I'm working on a regression probem using Tensorflow, and have created two models with slight differences in their first Dense layer.
# Create some regression data
X_regression = tf.range(0, 1000, 5)
y_regression = tf.range(100, 1100, 5) # Y = X+ 100
# Split regression data into training and test sets
X_reg_train = X_regression[:150]
X_reg_test = X_regression[150:]
y_reg_train = y_regression[:150]
y_reg_test = y_regression[150:]
Model 1
# Setup random seed
tf.random.set_seed(42)
model_1_reg = tf.keras.Sequential([
tf.keras.layers.Dense(100),
tf.keras.layers.Dense(10),
tf.keras.layers.Dense(1)
])
model_1_reg.compile(loss=tf.keras.losses.mae,
optimizer=tf.keras.optimizers.Adam(),
metrics=['mae'])
model_1_reg.fit(tf.expand_dims(X_reg_train, axis=-1), y_reg_train, epochs=100)
Model 2
# Setup random seed
tf.random.set_seed(42)
model_2_reg = tf.keras.Sequential([
tf.keras.layers.Dense(100, input_shape=(None, 1)),
tf.keras.layers.Dense(10),
tf.keras.layers.Dense(1)
])
model_2_reg.compile(loss=tf.keras.losses.mae,
optimizer=tf.keras.optimizers.Adam(),
metrics=['mae'])
model_2_reg.fit(tf.expand_dims(X_reg_train, axis=-1), y_reg_train, epochs=100)
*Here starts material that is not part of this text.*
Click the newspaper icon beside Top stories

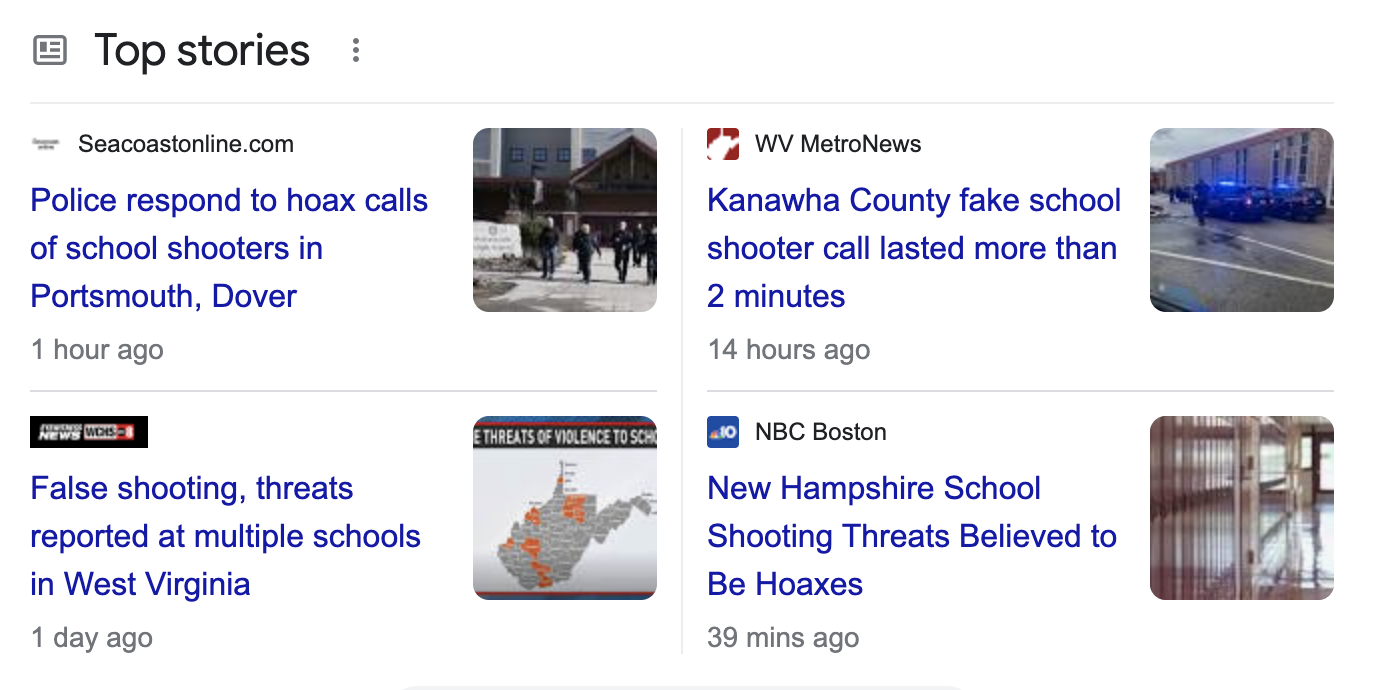pos(50,50)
I'm confused about whether I should add the input_shape
or not. Model 1's input shape becomes (None, 1)
and Model 2's input becomes (None, None, 1)
.
Both of them run, but perform differently.
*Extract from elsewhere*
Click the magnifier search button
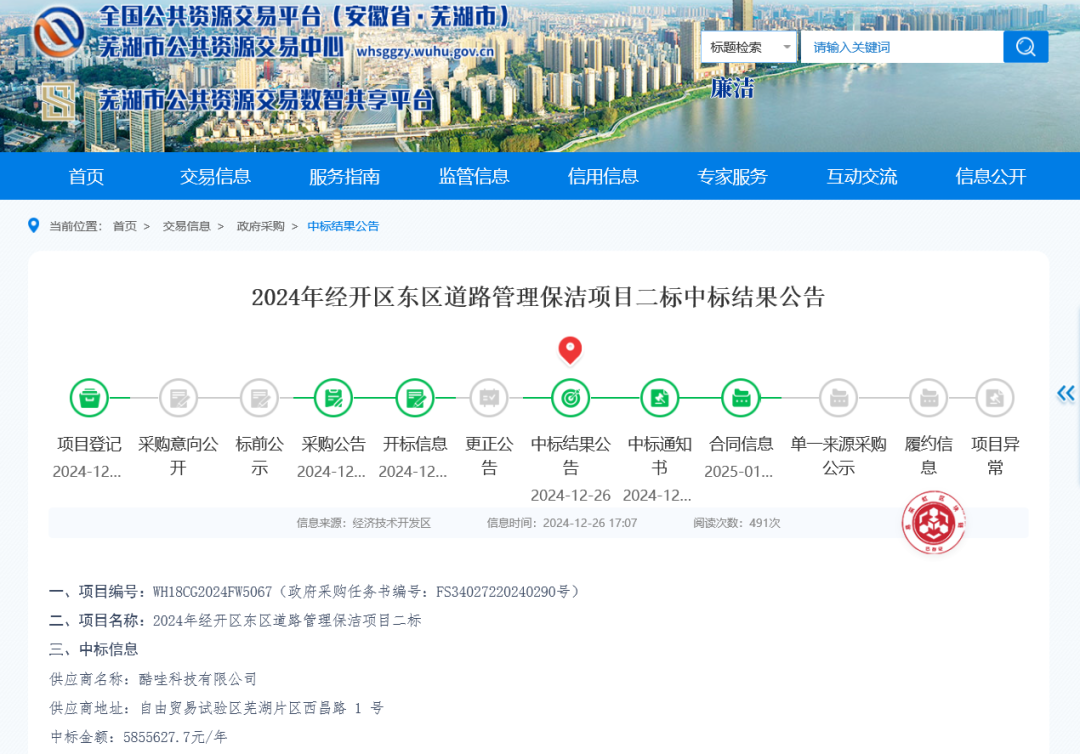The height and width of the screenshot is (754, 1080). [x=1025, y=47]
Model 2 makes sense since we're inputting an array, but if I think about it, does that mean I only have a single node in the input layer? Since I'm giving it a whole ndarray instead of the instances it self. Model 1 makes sense too since I want to give each number into it.
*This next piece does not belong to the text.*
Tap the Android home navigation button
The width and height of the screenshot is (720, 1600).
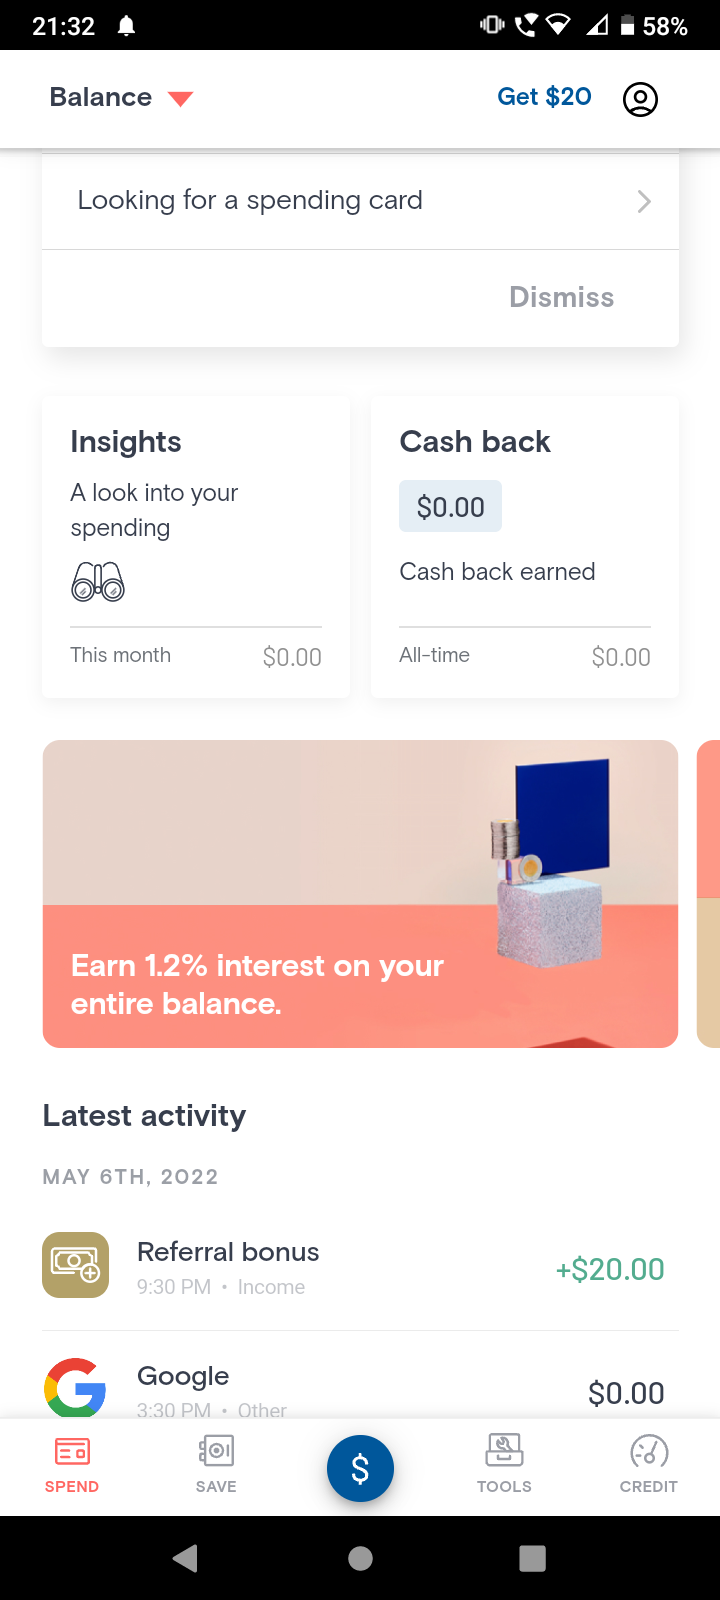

So, which one makes sense more? Or what case should I use each model for? Also, for model 2's fit why does doing
tf.expand_dims(X_reg_train, axis=-1)
for the X of
model_2_reg.fit(tf.expand_dims(X_reg_train, axis=-1), y_reg_train, epochs=100
work? I thought we're suppose to put it in as a batch or like an array of the data so it should be inside an ndarray
?
When you give the input shape with the input_shape
parameter, you exclude the batch dimension. That's why you get (None, None, 1)
for Model 2
, because TF inserts the first None
batch dimension in addition to the shape you provide. I'm actually a bit surprised that Model 2
runs with the additional None
dimension. If you provide no input_shape
, TensorFlow will try to pick it from the x
parameter of model.fit
(so your tf.expand_dims(X_reg_train, axis=-1)
).
As for your second question
why does
tf.expand_dims(X_reg_train, axis=-1)
work?
It is actually required. For a dense network, the input shape is expected to be (samples, features)
, even with only one feature. The tf.expand_dims
provides that shape, because you go from shape (200,)
to (200, 1)
. You could do the same with np.expand_dims
, as TF accepts numpy arrays as input. Under the hood TF would convert it to Tensors
though, so it makes no (real) difference if you provide numpy arrays or TensorFlow tensors.